> **Отрывок**:

Сонное благополучие внезапно нарушается. К нам присоединяется еще один человек. Он одет в живописные лохмотья и смотрит на меня с подозрением. Лицо искажено тиком, говорит он невразумительно, заикаясь и плюясь, все время повторяя: «Я им задам! изничтожу! задам взбучку…» «Не обращайте внимания. Это наш рабочий из отряда принудительного труда, знает немецкий и оказывает массу услуг», — подмигивает мне жандарм. Какого рода эти услуги, нетрудно догадаться, хотя я не понимаю, как можно доверять таким сведениям. Скользкий тип гневно глядит на незнакомку, не удостаивающую его взглядом. «Что это за баба? Нацистка? Скоро и ее раздавлю!» Его увели проспаться, хотя искореженные мозги на место уже не вернешь.
Вечером появился военный комендант, и молодой офицер пригласил меня поужинать под меланхоличным взором оленьей головы на красной стене. Поначалу скучный, вечер мало-помалу оживился.
«Да, немцами легко руководить, никаких проблем. Если бы и французы были такими же, мы бы больше преуспели!» — произнес комендант.
«Большие дела чреваты большими катастрофами», — заметила я.
«Гордиться нечем, — воскликнул проезжий полковник, — побеждая, они раболепствуют, проиграв — пресмыкаются!»
Я думала о том, сколь деликатна позиция побежденных. Если они благородны, их презирают, если же нет — обвиняют в дерзости.
Мы не успели уйти из кафе, как коменданту сообщили, что приехали русские и просят бензина для возвращения в свою зону.
«Ни в коем случае! — воскликнул полковник. — Шутка длится достаточно долго. Они нарочно приезжают сюда с пустыми баками, чтобы попользоваться нашим бензином».
Во французской зоне и впрямь не хватало бензина. «Раз уж вы здесь, мадам, прошу вас быть моим переводчиком, хотя я и знаю по-русски слово «нет»».
Нет, это были не те двое в черном, а четверо армейских офицеров. Едва я открыла рот, их лица вытянулись. Они испугались меня не меньше, чем я тем же утром людей из НКВД (есть у советских людей такой черный юмор: «Не знаю, когда вернусь домой»). Им пришлось все же воспользоваться моими услугами.
«Объясните им нормально, что мы просим горючего, в баке ни капли бензина».
«Переведите им, что следовало побеспокоиться о запасной канистре. Пусть просят бензин у американцев, у тех его полно, а у нас не хватает. Ничего не попишешь, на этот раз — «нет».
Но французское «нет» редко бывает окончательным. Русские получили десять литров бензина, что хватило бы до следующего французского поста. А потом мы все вместе выпили за удачное разрешение проблемы.

> **Задания для выполнения**:
A: Сколько литров бензина в итоге дали русским по отрывку?
B: Перепишите из отрывка слово в слово кусок: начните с места, где стоят слова «Нет, это были», и остановитесь после слов «воспользоваться моими услугами.».
C: Сверьтесь с отрывком и ответьте «да» или «нет» на каждое утверждение, приведя решающие слова из отрывка:
(i) Молодой офицер ужинал с рассказчицей под взглядом оленьей головы на красной стене.
(ii) За бензином приехали те двое в черном.
(iii) Полковник сразу согласился дать русским бензин.
Ниже идёт отдельный материал, к отрывку он не относится.

> **Блок данных**:

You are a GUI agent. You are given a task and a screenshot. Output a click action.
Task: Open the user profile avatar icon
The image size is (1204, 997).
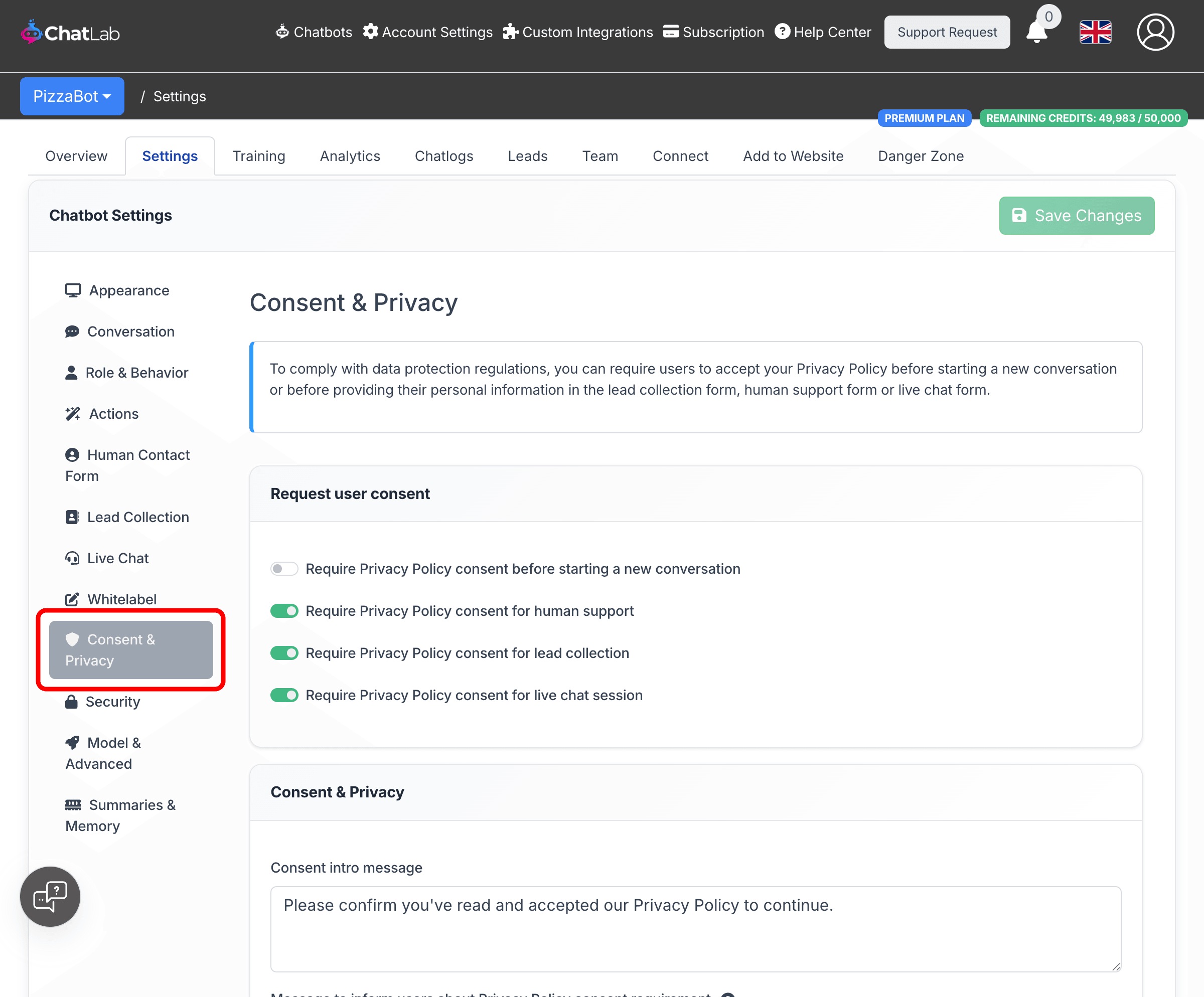(x=1155, y=32)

> **Ответы по заданиям**:
A: Десять литров.

B:
Нет, это были не те двое в черном, а четверо армейских офицеров. Едва я открыла рот, их лица вытянулись. Они испугались меня не меньше, чем я тем же утром людей из НКВД (есть у советских людей такой черный юмор: «Не знаю, когда вернусь домой»). Им пришлось все же воспользоваться моими услугами.

C:
(i) Да: «молодой офицер пригласил меня поужинать под меланхоличным взором оленьей головы на красной стене».
(ii) Нет: «Нет, это были не те двое в черном, а четверо армейских офицеров».
(iii) Нет: «Ни в коем случае! — воскликнул полковник».